妊娠初期、つわりが重くなり実家に戻った筆者。ようやく静かに休めると思った矢先、朝7時に聞こえる“ある音”に悩まされます。当時は辛かったその出来事を、今は少し違う気持ちで振り返っています。
辛い吐き気
妊娠が分かってしばらくした頃、つわりが一気に重くなりました。仕事はもちろん、家事もほとんど手につきません。
水を飲んでも吐き気に襲われ、そのまま動けなくなる日もありました。
夫と暮らしていたマンションは狭く、彼がキッチンで食事の準備を始めると、匂いだけで気分が悪くなります。夫が食事をしている間も、私は別の部屋でこらえるしかありませんでした。

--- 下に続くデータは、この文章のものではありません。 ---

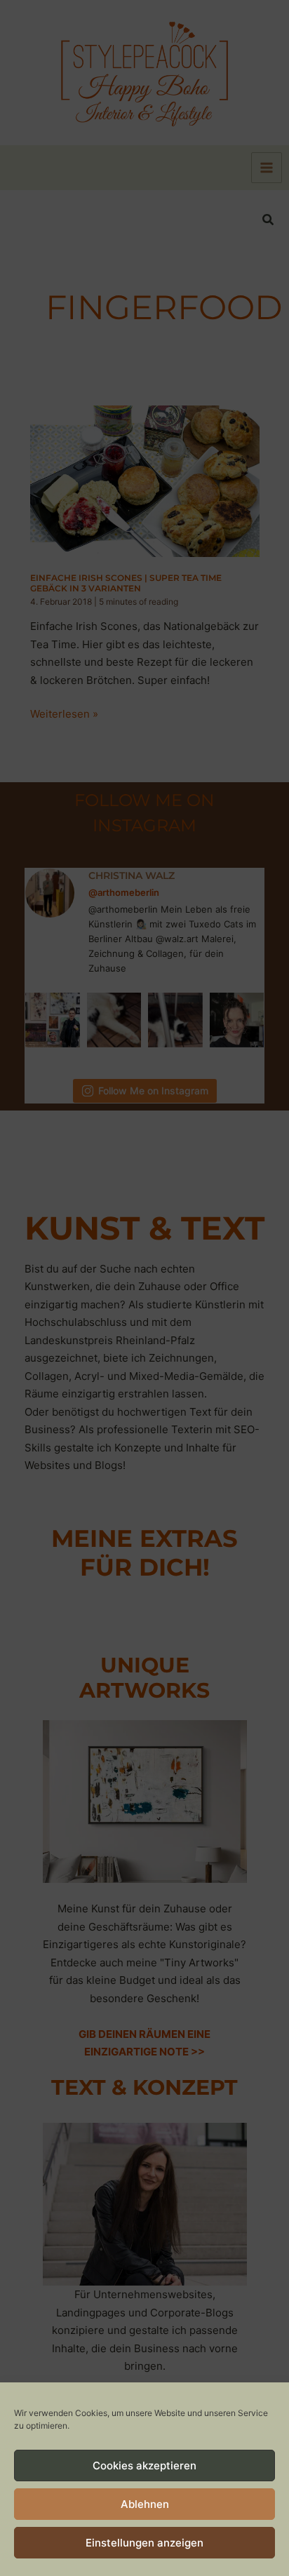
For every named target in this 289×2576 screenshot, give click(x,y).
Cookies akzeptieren (144, 2465)
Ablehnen (145, 2504)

限界を感じて、実家に戻ることにしました。実家では自分の部屋にこもり、扉を閉めて匂いを抑えることができました。
そのおかげで、少しだけ呼吸がしやすくなりました。
朝7時の音
ところが、そこで別のことに悩まされるようになります。
隣の家から、響く乾いた音。
「カンッ!」
「カンッ!」
思わず身を起こしました。
「え!? なに?」
工事? 事故? それとも何か落ちた? 重たい体を起こし、そっとカーテンの隙間から外をのぞきました。
音の正体
すると、隣の庭で男性がクラブを振り、ボールを打っている姿が見えました。
ゴルフ……?
一瞬、状況が飲み込めませんでした。
朝7時に、庭でゴルフの練習。
そうか、なるほど。
再び布団に戻りましたが、カンッ、という音が一定のリズムで響きます。
一度では終わりません。二度、三度。どうやら一球ごとに丁寧に構え直している様子です。時計を見ると、まだ7時を少し過ぎたところ。
せめて短時間で終わってほしい。そう願いながら、布団の中で身を縮めました。
15分ほど続いたでしょうか。ようやく音が止み、庭が静まり返った瞬間、私は小さく息を吐きました。
ああ、終わった。
それだけで、ほんの少し救われた気持ちになりました。